Requirement
Only the lines below between the ones containing "Liste (1245, 121)" and "Privacy Statements (95, 1986)", inclusive, are to be reproduced, each exactly as it stands.

════════════════

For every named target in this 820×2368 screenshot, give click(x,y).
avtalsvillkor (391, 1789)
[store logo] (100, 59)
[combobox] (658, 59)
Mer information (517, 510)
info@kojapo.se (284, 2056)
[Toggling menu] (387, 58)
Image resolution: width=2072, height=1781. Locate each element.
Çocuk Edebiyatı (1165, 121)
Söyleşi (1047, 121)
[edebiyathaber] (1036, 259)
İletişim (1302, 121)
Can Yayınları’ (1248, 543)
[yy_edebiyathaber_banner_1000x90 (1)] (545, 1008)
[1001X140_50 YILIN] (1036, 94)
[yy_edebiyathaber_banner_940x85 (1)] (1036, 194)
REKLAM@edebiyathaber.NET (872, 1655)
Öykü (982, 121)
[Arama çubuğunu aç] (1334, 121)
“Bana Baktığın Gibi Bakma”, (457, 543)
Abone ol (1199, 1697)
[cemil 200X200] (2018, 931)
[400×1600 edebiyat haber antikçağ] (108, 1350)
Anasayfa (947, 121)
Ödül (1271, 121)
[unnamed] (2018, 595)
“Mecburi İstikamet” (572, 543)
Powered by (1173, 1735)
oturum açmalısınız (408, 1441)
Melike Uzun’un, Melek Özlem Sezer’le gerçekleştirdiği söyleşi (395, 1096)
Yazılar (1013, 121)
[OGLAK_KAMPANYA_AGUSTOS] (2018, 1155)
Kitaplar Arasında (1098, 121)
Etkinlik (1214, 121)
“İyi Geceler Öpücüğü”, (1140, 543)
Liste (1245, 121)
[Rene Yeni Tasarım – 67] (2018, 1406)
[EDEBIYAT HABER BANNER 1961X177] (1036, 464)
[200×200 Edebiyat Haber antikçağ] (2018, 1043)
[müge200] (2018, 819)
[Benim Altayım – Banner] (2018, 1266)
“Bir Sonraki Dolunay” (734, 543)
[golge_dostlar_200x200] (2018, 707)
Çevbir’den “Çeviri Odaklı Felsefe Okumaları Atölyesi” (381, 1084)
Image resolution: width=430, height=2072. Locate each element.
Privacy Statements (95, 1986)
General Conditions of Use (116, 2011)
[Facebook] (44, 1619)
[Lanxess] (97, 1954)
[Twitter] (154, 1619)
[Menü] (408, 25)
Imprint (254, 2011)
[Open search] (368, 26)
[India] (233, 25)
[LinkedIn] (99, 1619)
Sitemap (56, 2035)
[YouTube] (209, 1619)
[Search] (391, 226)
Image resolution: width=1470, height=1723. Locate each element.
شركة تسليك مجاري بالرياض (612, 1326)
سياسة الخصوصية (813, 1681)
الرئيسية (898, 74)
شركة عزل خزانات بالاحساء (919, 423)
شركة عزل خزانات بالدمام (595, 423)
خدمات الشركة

════════════════

Your solution
Liste (1245, 121)
[Rene Yeni Tasarım – 67] (2018, 1406)
[EDEBIYAT HABER BANNER 1961X177] (1036, 464)
[200×200 Edebiyat Haber antikçağ] (2018, 1043)
[müge200] (2018, 819)
[Benim Altayım – Banner] (2018, 1266)
“Bir Sonraki Dolunay” (734, 543)
[golge_dostlar_200x200] (2018, 707)
Çevbir’den “Çeviri Odaklı Felsefe Okumaları Atölyesi” (381, 1084)
Image resolution: width=430, height=2072. Locate each element.
Privacy Statements (95, 1986)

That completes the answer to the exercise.